Exercise - Your answer must be the exact lines below, starting with the line with "Affichage et Signalétique (123, 600)" and going on through the line with "元朗好去處 (609, 2362)", both included, with no pictures.

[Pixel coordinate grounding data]
***
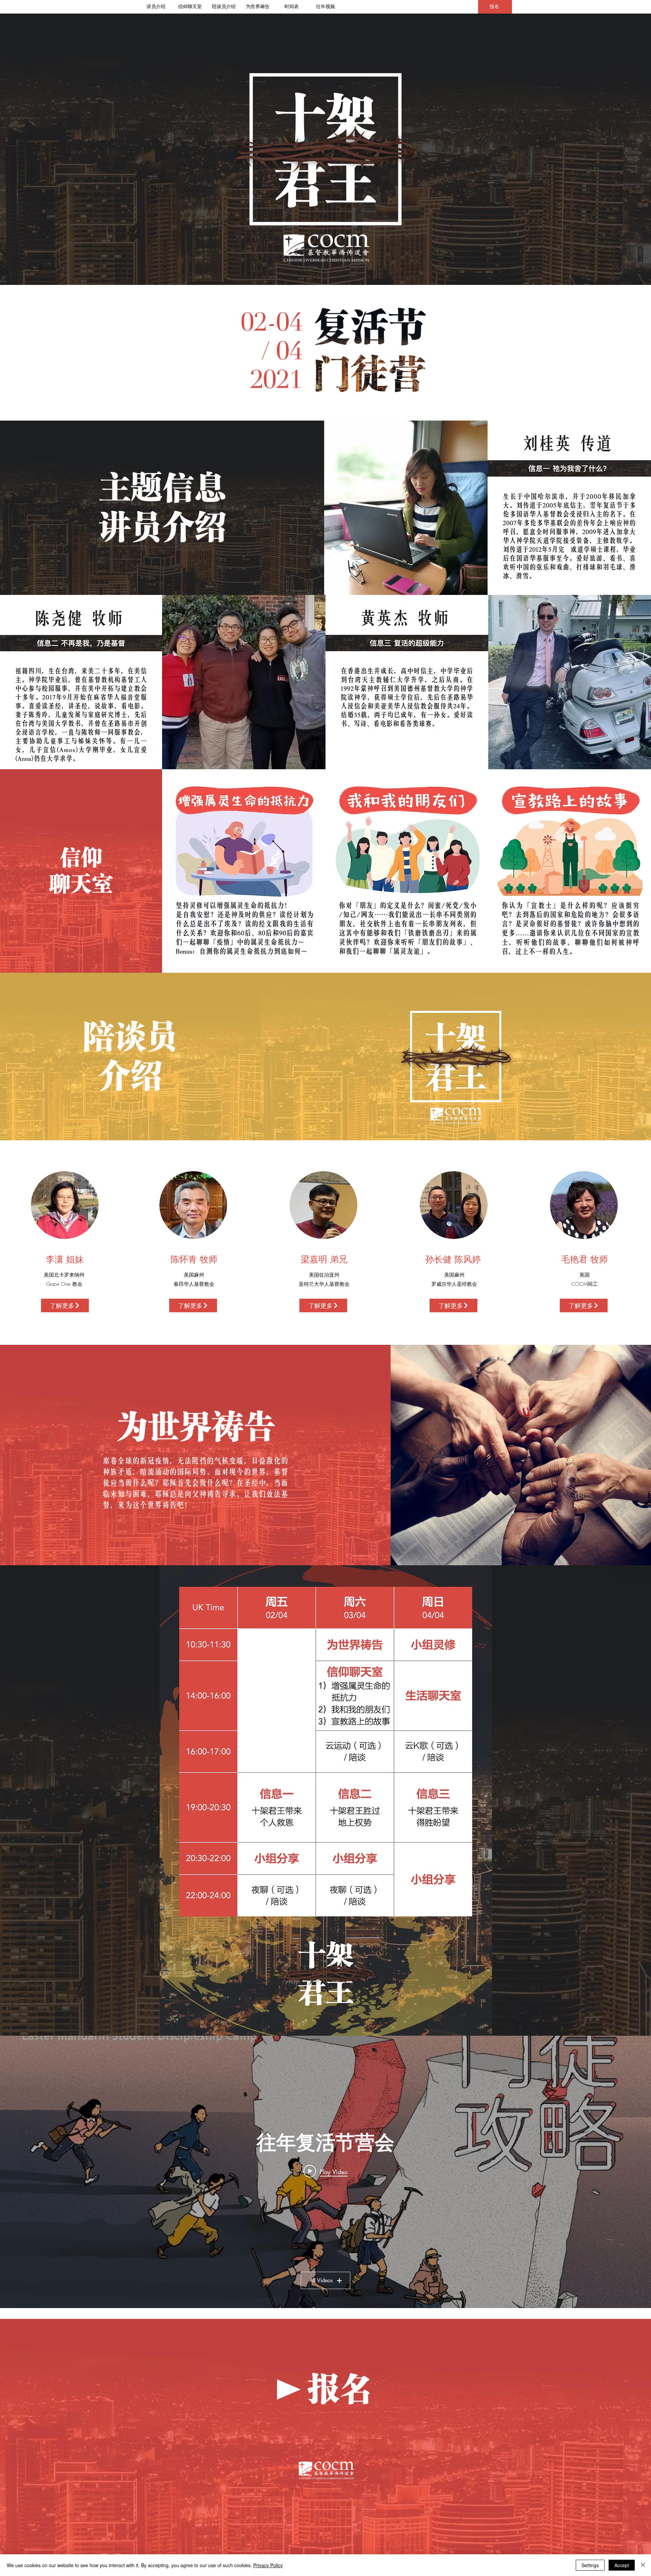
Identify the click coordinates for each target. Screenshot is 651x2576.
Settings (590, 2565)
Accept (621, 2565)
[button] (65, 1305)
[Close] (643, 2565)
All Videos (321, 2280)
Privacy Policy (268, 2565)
***
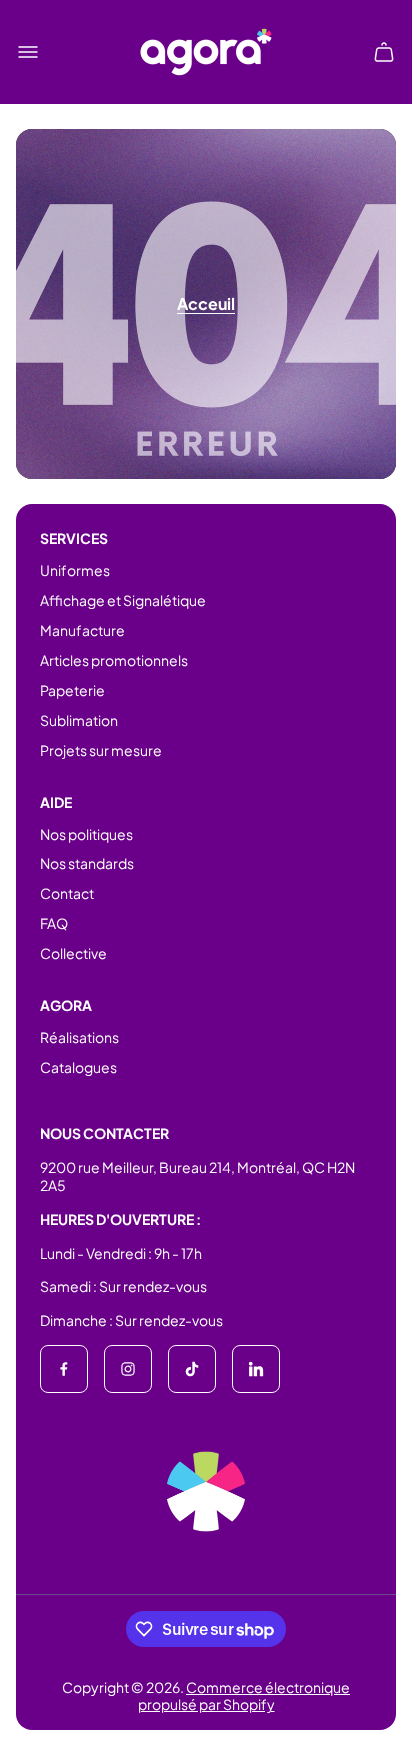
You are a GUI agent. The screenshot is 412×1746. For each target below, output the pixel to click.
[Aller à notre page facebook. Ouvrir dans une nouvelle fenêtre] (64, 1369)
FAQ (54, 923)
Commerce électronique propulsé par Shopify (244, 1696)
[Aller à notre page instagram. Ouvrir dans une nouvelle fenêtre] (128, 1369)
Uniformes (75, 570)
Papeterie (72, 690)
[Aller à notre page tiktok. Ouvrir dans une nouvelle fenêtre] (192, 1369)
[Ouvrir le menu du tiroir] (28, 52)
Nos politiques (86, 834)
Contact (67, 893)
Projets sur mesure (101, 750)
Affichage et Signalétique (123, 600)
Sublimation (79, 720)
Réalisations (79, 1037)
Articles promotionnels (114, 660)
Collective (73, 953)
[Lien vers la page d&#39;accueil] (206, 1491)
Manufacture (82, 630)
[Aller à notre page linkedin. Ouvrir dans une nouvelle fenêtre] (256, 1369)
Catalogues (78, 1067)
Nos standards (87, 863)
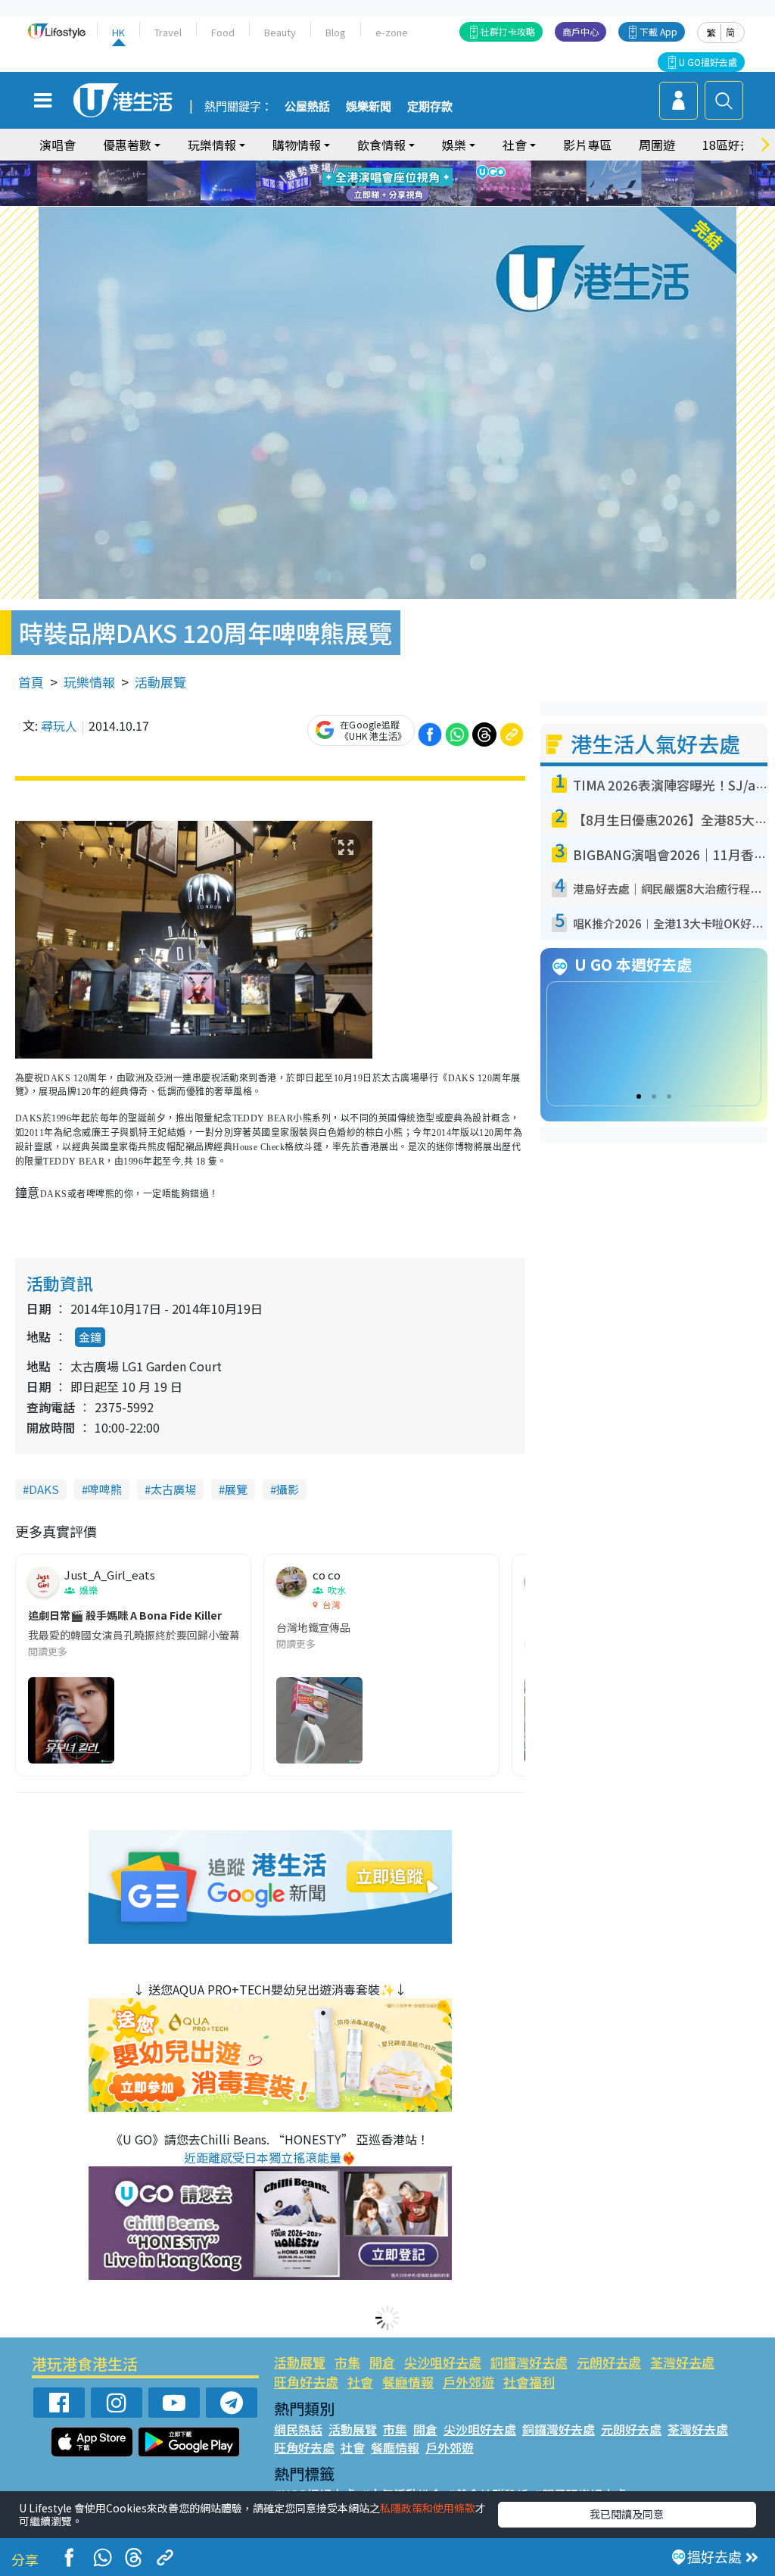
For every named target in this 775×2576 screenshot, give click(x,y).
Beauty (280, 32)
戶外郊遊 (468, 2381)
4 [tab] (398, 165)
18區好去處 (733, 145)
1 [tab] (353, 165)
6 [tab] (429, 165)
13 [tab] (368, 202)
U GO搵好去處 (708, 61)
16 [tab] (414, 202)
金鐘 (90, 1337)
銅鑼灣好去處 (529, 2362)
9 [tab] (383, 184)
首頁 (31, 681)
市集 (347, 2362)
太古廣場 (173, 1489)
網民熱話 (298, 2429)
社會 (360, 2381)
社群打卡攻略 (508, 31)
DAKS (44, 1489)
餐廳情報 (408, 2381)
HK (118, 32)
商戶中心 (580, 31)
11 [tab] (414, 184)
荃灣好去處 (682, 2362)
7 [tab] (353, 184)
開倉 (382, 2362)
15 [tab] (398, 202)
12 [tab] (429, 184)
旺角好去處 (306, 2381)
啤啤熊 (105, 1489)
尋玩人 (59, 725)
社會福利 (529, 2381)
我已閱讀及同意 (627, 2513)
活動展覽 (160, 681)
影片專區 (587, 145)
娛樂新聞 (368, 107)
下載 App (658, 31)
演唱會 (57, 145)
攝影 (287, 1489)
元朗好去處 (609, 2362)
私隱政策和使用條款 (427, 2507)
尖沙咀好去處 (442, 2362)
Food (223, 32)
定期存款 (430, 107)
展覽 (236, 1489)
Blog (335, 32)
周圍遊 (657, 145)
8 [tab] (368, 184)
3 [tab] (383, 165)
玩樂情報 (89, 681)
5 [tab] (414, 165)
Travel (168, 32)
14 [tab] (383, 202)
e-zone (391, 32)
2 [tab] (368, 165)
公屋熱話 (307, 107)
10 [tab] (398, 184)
***
Task result -
Affichage et Signalétique (123, 600)
Sublimation (79, 720)
Réalisations (79, 1037)
Articles promotionnels (114, 660)
Collective (73, 953)
[Lien vers la page d&#39;accueil] (206, 1491)
Manufacture (82, 630)
[Aller à notre page linkedin. Ouvrir dans une nouvelle fenêtre] (256, 1369)
Catalogues (78, 1067)
Nos standards (87, 863)
For every named target in this 775×2576 screenshot, give click(x,y).
Beauty (280, 32)
戶外郊遊 (468, 2381)
4 [tab] (398, 165)
18區好去處 (733, 145)
1 [tab] (353, 165)
6 [tab] (429, 165)
13 [tab] (368, 202)
U GO搵好去處 (708, 61)
16 [tab] (414, 202)
金鐘 (90, 1337)
銅鑼灣好去處 (529, 2362)
9 [tab] (383, 184)
首頁 (31, 681)
市集 (347, 2362)
太古廣場 (173, 1489)
網民熱話 (298, 2429)
社會 (360, 2381)
社群打卡攻略 (508, 31)
DAKS (44, 1489)
餐廳情報 (408, 2381)
HK (118, 32)
商戶中心 (580, 31)
11 [tab] (414, 184)
荃灣好去處 (682, 2362)
7 [tab] (353, 184)
開倉 (382, 2362)
15 [tab] (398, 202)
12 [tab] (429, 184)
旺角好去處 (306, 2381)
啤啤熊 (105, 1489)
尋玩人 (59, 725)
社會福利 (529, 2381)
我已閱讀及同意 (627, 2513)
活動展覽 (160, 681)
影片專區 (587, 145)
娛樂新聞 (368, 107)
下載 App (658, 31)
演唱會 (57, 145)
攝影 (287, 1489)
元朗好去處 (609, 2362)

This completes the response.